**Exercise materials:**
=== Begin Enclosure ===
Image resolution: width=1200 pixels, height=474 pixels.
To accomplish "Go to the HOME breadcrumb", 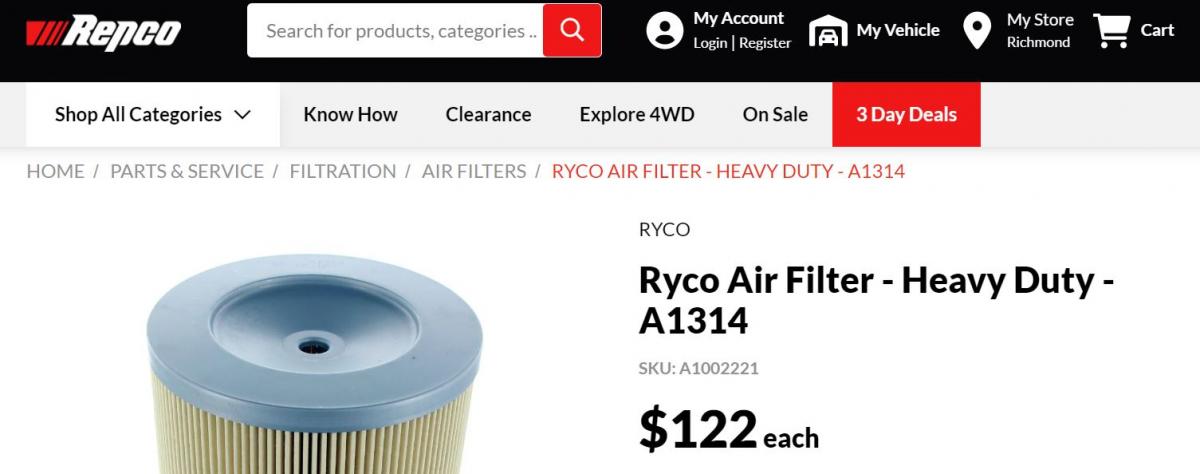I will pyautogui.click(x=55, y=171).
=== End Enclosure ===
=== Begin Enclosure ===
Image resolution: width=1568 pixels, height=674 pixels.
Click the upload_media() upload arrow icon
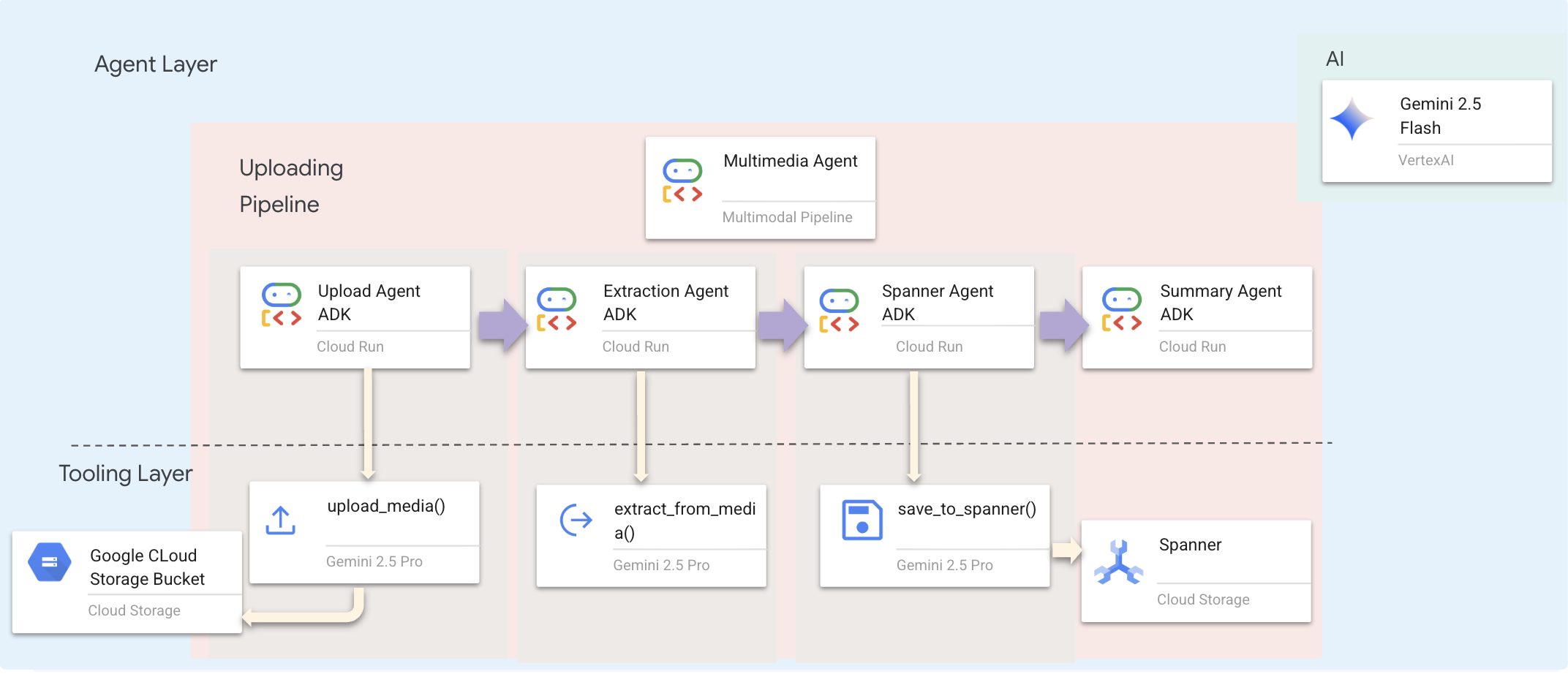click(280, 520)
=== End Enclosure ===
**What to work on:** Examine the entries and report how many of their lines contain the string "pixels", giving no more than the number.

**Answer to this problem:** 2